Carbamazepine is usually the first drug prescribed and is taken one or two times a day. If carbamazepine is ineffective, another drug called gabapentin may be prescribed. In cases that do not respond effectively to either drug, other medications such as oxcarbazepine and phenytoin may be advised.
Surgery and other treatments
Surgery and other procedures may be used to treat some individuals with trigeminal neuralgia and examples include:
Glycerol injection – Glycerol injected into the central part of the trigeminal nerve can provide pain relief for 6 to 12 months.

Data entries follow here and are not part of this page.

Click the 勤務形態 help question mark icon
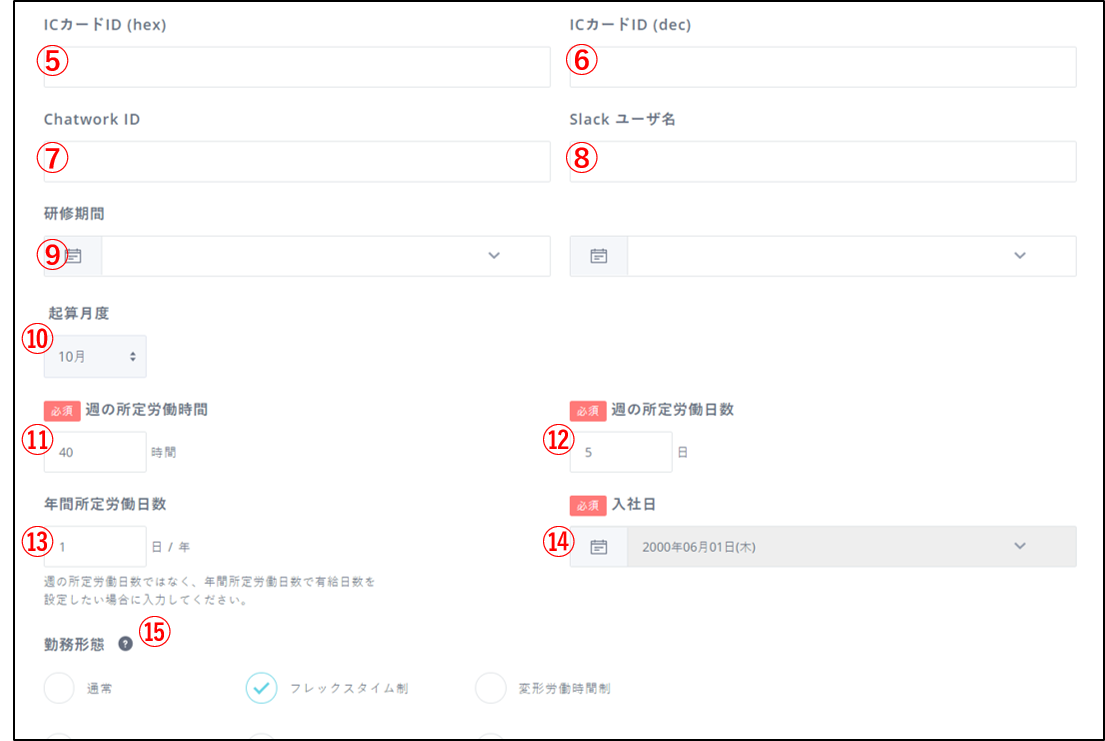The image size is (1105, 741). tap(125, 644)
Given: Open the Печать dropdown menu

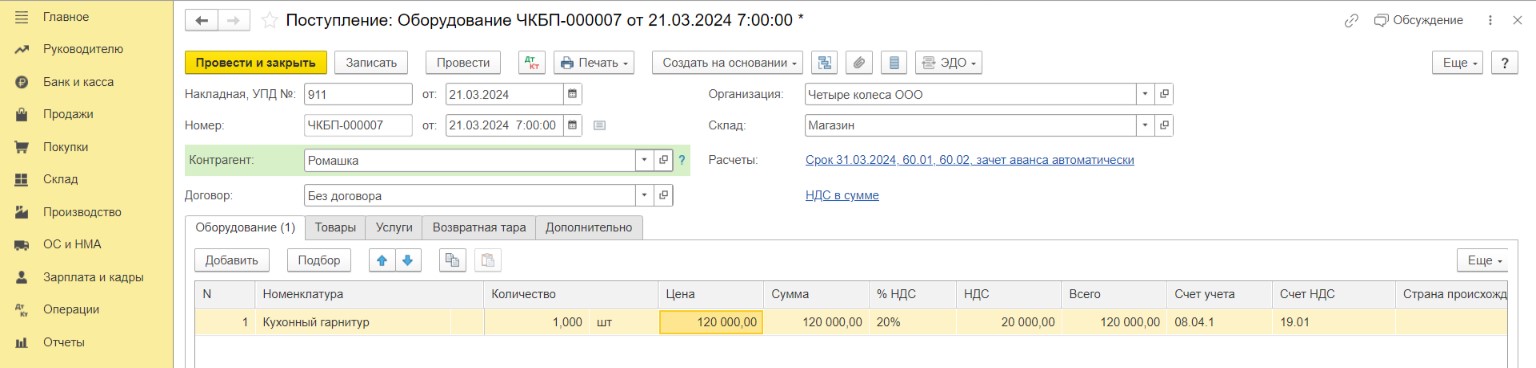Looking at the screenshot, I should (x=594, y=62).
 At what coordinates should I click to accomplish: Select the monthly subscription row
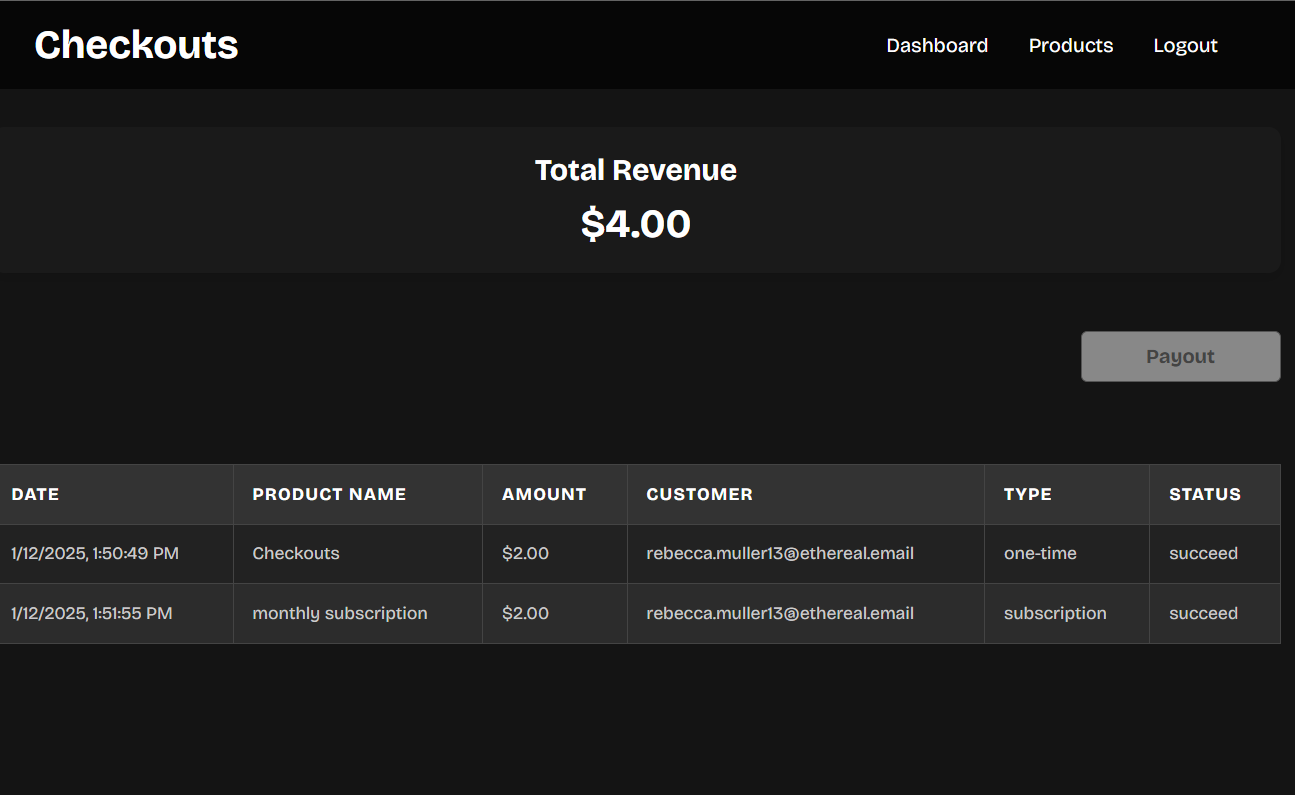click(339, 613)
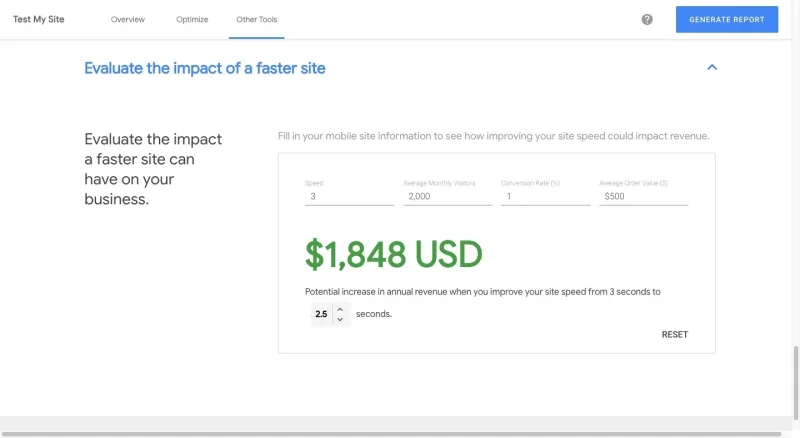Click the 2.5 seconds target value

[321, 314]
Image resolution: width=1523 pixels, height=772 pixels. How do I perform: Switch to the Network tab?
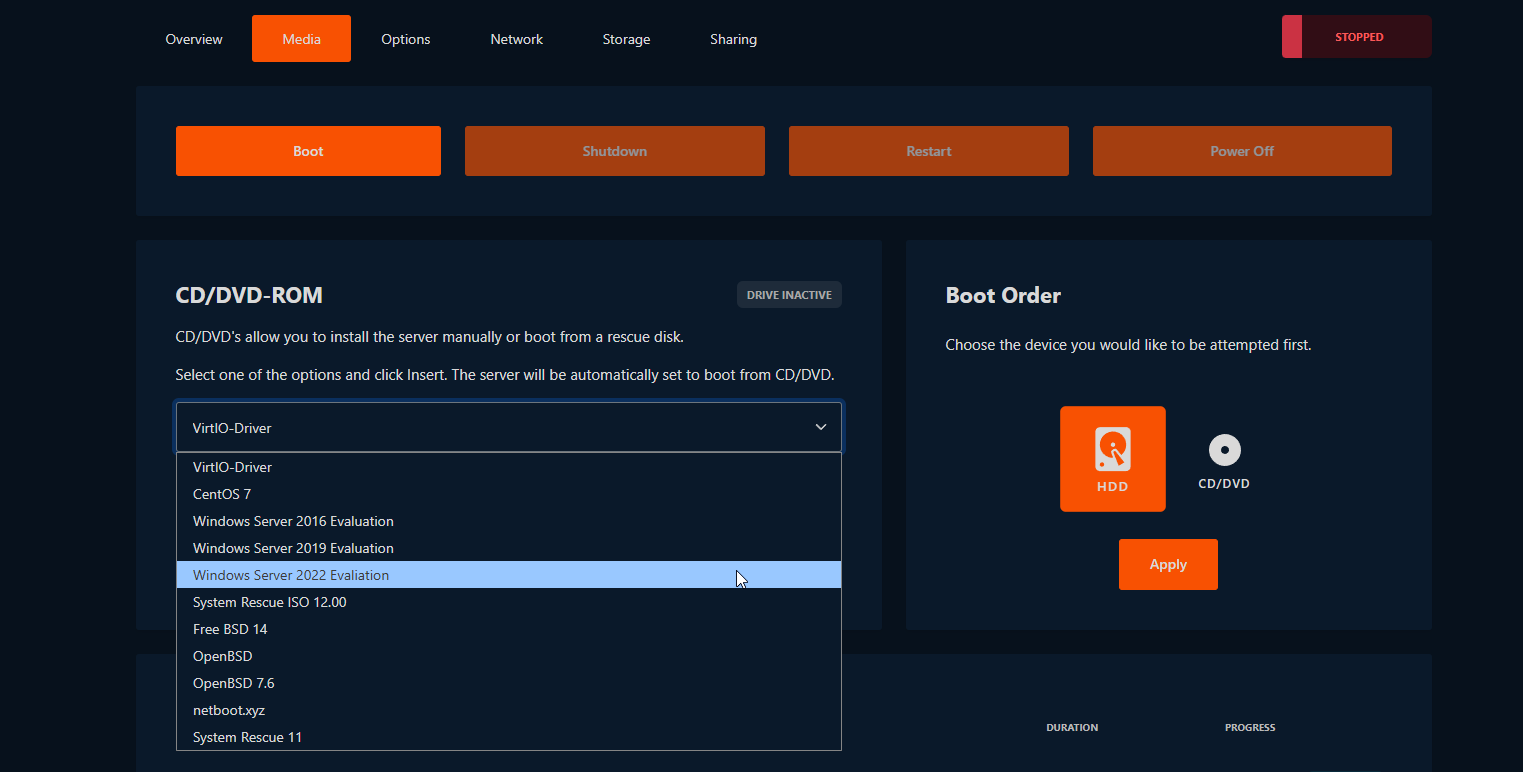[x=516, y=39]
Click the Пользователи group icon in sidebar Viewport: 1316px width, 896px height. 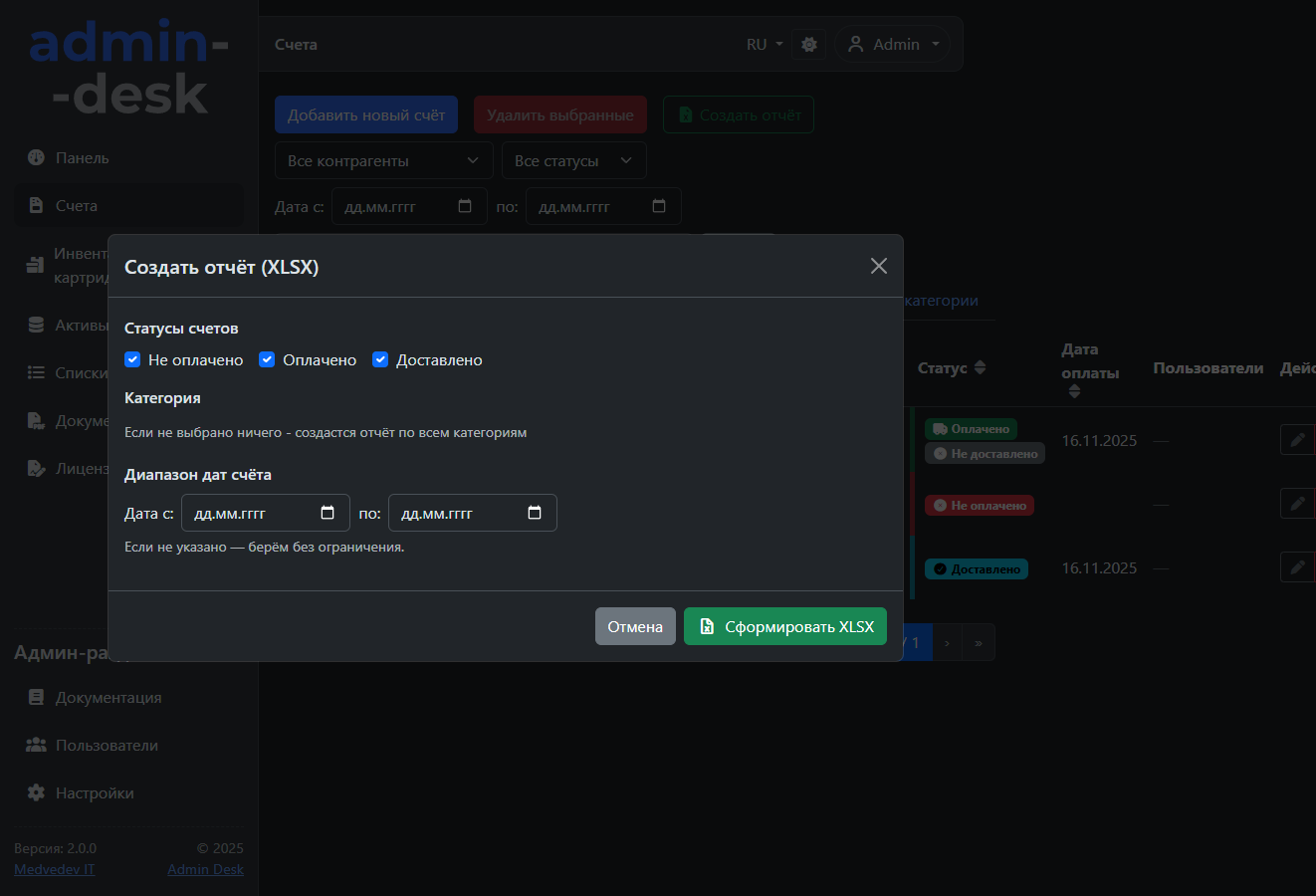tap(37, 745)
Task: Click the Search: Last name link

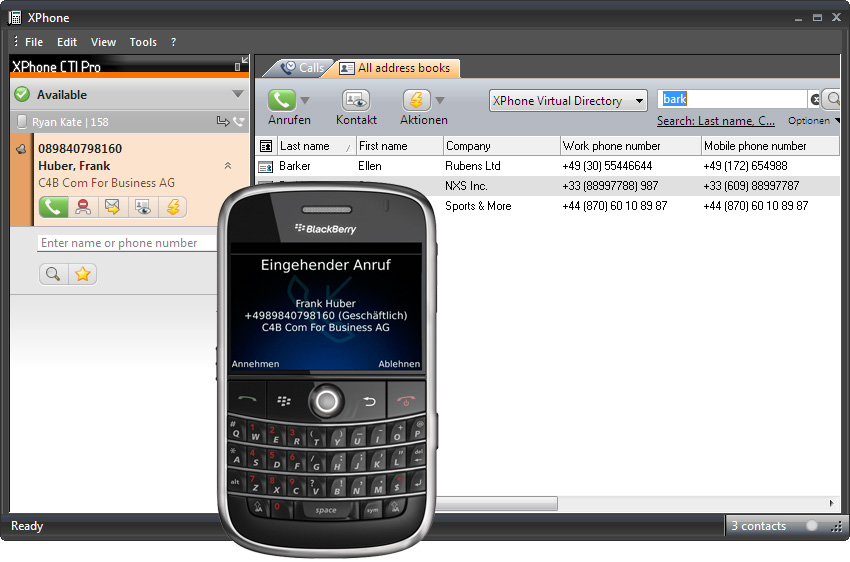Action: pyautogui.click(x=715, y=121)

Peripheral radiofrequency thermocoagulation – This procedure entails damaging the nerve endings just enough to dull their ability to transmit pain impulses. However, the procedure is associated with a risk of severe and constant pain that cannot be cured.
Electric current therapy – Short bouts of electric current are used to numb the trigeminal nerve and reduce pain.
Balloon compression – A tiny balloon inflated around the trigeminal nerve relieves the pressure exerted on it.
Micovascular decompression surgery – This procedure involves removing or repositioning blood vessels that are compressing the trigeminal nerve.
Stereotactic radiosurgery – This is a relatively new procedure where radiation beams are focussed on the trigeminal nerve to slow the pain impulses transmitted.